Some Thoughts from Warren Samuels

Warren Samuels was a co-founder of the Institutional Law and Economics School of Thought from the Economics Department of Michigan State University. Occasionally, we will explore some key quotes or thoughts from Samuels across his long career to see how this school of thought formed and evolved over time.

Writing in the Journal of Law and Economics in 1971, Samuels articulated that, "legal impact upon the private economic sphere and the economic use of government have not been the exception; rather then have been the regular and fundamental, perhaps daily pattern.  Both the market mechanism and the legal system, as well as the system of moral rules, are modes of social control and social change." Here we say that the analyst must consider how the two or three spheres of influence, economic, government and moral, are all part of the nature of social control.  Each sphere has its characteristics and ways of working and none of them should be privileged above the other.  This article:

Samuels, Warren J. “Interrelations between Legal and Economic Processes.” The Journal of Law & Economics, vol. 14, no. 2, 1971, pp. 435–450. 

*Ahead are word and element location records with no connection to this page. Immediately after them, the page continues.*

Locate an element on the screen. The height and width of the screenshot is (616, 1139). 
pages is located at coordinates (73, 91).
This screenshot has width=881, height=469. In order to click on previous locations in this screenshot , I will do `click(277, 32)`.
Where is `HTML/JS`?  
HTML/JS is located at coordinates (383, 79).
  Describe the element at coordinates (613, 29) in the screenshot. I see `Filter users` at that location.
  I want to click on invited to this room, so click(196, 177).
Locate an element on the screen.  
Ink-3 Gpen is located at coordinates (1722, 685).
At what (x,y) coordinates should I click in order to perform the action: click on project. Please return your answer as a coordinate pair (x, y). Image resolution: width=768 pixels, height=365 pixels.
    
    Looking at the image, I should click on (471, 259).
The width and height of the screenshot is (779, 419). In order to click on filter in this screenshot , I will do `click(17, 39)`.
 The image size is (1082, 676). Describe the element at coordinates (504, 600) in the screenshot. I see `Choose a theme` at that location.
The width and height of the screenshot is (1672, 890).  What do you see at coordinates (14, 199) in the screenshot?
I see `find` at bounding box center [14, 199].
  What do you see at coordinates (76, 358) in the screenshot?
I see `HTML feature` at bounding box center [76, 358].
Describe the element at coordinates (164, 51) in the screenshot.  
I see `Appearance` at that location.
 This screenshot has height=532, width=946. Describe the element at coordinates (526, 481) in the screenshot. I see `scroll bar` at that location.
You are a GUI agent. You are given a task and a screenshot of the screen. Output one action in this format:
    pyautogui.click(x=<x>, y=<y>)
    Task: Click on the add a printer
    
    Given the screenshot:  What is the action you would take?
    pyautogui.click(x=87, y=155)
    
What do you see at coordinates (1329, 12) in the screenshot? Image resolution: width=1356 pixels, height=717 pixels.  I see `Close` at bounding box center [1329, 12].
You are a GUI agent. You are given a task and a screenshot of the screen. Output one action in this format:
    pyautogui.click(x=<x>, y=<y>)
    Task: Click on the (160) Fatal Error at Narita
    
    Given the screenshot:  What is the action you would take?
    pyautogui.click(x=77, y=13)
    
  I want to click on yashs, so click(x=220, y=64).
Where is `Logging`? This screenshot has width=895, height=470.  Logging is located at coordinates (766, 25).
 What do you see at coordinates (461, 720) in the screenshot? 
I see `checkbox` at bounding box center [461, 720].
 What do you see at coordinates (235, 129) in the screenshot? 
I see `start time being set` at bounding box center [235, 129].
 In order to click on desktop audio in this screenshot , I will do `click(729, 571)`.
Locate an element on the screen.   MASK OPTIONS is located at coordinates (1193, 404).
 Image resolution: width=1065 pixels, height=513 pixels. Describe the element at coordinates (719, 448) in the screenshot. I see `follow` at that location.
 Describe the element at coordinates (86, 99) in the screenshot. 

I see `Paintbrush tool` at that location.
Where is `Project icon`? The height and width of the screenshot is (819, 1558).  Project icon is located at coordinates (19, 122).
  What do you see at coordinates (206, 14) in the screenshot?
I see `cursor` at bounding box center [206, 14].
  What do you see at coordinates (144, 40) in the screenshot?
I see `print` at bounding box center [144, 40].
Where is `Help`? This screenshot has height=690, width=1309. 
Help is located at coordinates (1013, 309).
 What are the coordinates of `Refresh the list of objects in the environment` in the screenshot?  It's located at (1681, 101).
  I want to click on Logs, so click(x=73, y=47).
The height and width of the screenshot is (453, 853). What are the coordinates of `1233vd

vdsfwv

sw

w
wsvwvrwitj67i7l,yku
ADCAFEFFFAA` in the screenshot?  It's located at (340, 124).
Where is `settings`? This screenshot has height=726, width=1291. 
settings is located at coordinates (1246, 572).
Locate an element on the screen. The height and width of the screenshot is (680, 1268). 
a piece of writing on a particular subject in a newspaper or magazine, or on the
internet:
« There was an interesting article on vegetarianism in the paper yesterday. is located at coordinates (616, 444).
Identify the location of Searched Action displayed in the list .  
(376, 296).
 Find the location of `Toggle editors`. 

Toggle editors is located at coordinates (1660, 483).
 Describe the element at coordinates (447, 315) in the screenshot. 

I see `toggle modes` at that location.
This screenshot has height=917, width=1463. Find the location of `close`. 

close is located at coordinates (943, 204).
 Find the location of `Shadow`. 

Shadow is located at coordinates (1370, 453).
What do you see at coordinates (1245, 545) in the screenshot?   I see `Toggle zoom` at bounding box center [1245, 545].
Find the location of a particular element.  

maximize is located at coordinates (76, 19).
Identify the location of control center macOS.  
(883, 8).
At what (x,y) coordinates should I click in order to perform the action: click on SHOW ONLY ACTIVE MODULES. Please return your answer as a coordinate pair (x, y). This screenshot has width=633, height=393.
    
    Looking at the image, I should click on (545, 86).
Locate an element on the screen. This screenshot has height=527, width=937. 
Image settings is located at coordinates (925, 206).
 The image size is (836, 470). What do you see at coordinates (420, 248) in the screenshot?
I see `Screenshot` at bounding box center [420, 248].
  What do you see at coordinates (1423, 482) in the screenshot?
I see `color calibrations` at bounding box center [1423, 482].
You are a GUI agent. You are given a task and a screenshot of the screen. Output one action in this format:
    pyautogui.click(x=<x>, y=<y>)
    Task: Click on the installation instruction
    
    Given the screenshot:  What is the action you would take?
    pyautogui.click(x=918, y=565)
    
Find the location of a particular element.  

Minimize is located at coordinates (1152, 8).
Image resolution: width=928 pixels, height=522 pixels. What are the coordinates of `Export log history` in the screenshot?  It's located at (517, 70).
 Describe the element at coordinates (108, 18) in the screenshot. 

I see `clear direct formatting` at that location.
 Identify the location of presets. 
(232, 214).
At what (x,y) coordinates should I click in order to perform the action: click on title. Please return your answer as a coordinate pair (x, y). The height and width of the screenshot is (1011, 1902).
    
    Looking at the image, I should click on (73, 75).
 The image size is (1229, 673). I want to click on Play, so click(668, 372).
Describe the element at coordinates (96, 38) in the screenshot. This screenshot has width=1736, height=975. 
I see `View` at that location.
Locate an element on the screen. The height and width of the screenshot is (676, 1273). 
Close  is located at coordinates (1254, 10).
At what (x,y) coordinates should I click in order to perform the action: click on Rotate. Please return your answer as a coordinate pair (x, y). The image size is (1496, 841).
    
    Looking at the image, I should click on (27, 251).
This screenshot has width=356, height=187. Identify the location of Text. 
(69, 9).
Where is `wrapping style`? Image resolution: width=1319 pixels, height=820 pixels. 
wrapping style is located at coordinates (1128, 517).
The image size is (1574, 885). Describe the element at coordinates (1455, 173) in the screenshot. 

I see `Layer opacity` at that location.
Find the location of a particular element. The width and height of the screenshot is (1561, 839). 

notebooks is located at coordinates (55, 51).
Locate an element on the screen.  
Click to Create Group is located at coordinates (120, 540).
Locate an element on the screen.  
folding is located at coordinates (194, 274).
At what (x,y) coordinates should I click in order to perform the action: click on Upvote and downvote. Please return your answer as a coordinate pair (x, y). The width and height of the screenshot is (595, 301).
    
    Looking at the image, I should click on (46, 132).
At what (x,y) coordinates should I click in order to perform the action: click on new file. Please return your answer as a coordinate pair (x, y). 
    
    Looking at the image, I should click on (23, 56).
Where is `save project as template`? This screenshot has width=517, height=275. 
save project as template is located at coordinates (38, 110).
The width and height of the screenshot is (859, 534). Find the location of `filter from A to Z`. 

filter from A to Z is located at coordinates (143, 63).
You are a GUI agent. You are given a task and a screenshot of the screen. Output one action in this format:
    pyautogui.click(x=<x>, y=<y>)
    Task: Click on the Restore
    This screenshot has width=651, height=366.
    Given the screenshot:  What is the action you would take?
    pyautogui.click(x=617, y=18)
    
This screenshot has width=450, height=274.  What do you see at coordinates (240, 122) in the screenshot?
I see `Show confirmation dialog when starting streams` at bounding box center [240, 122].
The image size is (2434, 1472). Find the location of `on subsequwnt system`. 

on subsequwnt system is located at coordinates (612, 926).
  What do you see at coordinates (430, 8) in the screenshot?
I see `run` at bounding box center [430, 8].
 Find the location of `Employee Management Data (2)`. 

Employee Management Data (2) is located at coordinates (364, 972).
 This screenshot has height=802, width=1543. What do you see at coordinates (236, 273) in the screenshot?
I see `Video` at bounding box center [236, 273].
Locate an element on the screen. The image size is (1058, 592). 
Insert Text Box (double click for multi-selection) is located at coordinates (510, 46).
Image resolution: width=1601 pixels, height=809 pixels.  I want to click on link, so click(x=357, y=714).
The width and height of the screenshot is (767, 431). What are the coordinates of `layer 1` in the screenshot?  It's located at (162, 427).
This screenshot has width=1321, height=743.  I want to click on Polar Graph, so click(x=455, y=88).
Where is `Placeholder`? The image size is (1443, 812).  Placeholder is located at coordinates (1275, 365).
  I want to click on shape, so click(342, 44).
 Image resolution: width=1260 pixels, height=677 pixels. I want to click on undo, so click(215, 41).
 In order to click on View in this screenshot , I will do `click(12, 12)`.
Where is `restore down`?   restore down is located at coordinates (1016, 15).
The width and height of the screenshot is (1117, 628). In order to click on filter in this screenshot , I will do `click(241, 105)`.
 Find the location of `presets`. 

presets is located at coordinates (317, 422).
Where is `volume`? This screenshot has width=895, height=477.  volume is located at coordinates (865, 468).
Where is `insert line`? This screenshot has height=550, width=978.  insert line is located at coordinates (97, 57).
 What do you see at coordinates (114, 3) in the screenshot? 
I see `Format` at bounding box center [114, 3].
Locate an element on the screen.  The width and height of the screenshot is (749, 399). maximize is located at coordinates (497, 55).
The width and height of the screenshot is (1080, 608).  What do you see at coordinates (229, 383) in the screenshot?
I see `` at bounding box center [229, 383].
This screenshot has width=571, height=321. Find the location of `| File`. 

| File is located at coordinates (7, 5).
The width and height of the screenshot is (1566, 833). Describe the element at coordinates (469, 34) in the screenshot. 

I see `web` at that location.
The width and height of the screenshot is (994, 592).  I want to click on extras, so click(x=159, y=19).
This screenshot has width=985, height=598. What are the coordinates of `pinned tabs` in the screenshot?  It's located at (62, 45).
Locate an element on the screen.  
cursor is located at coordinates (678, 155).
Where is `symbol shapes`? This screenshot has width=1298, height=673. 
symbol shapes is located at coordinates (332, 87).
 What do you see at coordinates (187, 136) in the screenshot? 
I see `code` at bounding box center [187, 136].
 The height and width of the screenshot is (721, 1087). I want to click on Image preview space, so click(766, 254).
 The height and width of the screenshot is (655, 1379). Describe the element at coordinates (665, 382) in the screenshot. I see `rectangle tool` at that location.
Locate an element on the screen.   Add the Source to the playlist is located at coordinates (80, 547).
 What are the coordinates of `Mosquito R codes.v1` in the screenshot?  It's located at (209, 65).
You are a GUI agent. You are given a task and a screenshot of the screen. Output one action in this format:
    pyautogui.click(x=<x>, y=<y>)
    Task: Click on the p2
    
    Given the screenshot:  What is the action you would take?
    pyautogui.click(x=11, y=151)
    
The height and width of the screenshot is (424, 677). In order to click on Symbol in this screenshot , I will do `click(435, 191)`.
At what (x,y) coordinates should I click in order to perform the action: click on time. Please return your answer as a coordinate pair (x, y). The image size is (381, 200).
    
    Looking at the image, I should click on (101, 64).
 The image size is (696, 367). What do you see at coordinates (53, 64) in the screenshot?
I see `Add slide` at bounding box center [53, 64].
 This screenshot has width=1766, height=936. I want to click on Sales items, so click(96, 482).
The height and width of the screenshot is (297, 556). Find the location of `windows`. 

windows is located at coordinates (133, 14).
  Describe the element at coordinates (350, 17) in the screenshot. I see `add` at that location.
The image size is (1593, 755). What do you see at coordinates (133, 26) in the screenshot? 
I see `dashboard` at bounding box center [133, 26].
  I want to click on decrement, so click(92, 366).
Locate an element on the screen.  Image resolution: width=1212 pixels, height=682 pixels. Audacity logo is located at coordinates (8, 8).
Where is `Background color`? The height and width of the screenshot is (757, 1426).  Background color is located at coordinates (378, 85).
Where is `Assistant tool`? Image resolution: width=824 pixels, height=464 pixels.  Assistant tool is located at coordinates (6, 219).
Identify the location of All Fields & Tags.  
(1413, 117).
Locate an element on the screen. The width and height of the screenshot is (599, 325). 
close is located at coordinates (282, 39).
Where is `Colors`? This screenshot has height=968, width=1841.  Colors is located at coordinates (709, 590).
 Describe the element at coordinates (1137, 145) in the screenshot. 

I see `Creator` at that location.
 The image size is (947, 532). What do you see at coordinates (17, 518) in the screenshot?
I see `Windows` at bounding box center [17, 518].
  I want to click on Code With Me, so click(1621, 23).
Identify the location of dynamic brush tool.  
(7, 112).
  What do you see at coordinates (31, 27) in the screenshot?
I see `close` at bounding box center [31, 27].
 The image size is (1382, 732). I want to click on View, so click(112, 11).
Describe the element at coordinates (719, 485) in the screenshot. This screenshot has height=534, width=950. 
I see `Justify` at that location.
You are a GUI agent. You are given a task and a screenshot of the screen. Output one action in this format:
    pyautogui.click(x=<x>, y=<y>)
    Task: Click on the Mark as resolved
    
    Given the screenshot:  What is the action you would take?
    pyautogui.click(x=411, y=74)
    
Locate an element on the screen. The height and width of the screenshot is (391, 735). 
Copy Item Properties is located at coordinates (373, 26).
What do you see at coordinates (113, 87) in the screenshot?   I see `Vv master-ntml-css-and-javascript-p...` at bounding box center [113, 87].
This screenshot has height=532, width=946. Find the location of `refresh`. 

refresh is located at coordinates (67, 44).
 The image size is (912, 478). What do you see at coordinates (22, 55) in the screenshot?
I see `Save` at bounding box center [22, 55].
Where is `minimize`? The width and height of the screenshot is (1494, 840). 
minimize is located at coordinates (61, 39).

is really important to understanding Warrens way of thinking and his co-founder Al Schmid as well.  This article become the start of a famous debate between Samuels and James Buchanan in the journal over this way of think and ultimately involved others as well. In particular, we need to consider ethos the economy impacts law and how the law impacts the economy.  The analyst will have to consider which perspective to take in different situations.  More details to come on this article and many others.